Output every line of the listing below verbatim, with nothing changed.

--- Begin Extracted information ---

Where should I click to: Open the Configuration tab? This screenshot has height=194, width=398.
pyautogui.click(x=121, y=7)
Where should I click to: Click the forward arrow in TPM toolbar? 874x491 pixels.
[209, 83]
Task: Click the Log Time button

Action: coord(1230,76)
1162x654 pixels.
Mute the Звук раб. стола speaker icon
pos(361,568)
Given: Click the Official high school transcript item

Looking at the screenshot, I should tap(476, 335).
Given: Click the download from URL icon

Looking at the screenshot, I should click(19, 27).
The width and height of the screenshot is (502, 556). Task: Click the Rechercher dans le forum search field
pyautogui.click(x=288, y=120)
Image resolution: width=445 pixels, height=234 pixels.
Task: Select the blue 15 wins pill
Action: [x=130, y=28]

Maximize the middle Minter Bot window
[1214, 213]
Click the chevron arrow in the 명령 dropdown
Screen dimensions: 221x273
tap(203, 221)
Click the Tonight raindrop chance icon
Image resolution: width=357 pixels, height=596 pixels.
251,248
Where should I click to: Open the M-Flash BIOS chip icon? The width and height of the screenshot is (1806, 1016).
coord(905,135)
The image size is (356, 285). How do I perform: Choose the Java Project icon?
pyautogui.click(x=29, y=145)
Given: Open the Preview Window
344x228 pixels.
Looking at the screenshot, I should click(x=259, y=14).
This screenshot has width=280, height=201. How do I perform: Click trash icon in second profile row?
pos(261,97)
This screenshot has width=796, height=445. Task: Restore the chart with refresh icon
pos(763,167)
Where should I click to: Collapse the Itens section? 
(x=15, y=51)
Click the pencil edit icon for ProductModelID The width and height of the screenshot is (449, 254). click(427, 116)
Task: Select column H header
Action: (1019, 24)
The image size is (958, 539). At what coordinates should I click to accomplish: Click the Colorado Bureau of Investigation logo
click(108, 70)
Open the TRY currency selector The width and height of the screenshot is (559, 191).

--- End Extracted information ---

Answer to the exercise -
Where should I click to: Open the Configuration tab? This screenshot has height=194, width=398.
pyautogui.click(x=121, y=7)
Where should I click to: Click the forward arrow in TPM toolbar? 874x491 pixels.
[209, 83]
Task: Click the Log Time button

Action: coord(1230,76)
1162x654 pixels.
Mute the Звук раб. стола speaker icon
pos(361,568)
Given: Click the Official high school transcript item

Looking at the screenshot, I should tap(476, 335).
Given: Click the download from URL icon

Looking at the screenshot, I should click(19, 27).
The width and height of the screenshot is (502, 556). Task: Click the Rechercher dans le forum search field
pyautogui.click(x=288, y=120)
Image resolution: width=445 pixels, height=234 pixels.
Task: Select the blue 15 wins pill
Action: [x=130, y=28]

Maximize the middle Minter Bot window
[1214, 213]
Click the chevron arrow in the 명령 dropdown
Screen dimensions: 221x273
tap(203, 221)
Click the Tonight raindrop chance icon
Image resolution: width=357 pixels, height=596 pixels.
251,248
Where should I click to: Open the M-Flash BIOS chip icon? The width and height of the screenshot is (1806, 1016).
coord(905,135)
The image size is (356, 285). How do I perform: Choose the Java Project icon?
pyautogui.click(x=29, y=145)
Given: Open the Preview Window
344x228 pixels.
Looking at the screenshot, I should click(x=259, y=14).
This screenshot has width=280, height=201. How do I perform: Click trash icon in second profile row?
pos(261,97)
This screenshot has width=796, height=445. Task: Restore the chart with refresh icon
pos(763,167)
Where should I click to: Collapse the Itens section? 
(x=15, y=51)
Click the pencil edit icon for ProductModelID The width and height of the screenshot is (449, 254). click(427, 116)
Task: Select column H header
Action: (1019, 24)
The image size is (958, 539). At what coordinates should I click to accomplish: Click the Colorado Bureau of Investigation logo
click(108, 70)
Open the TRY currency selector The width and height of the screenshot is (559, 191).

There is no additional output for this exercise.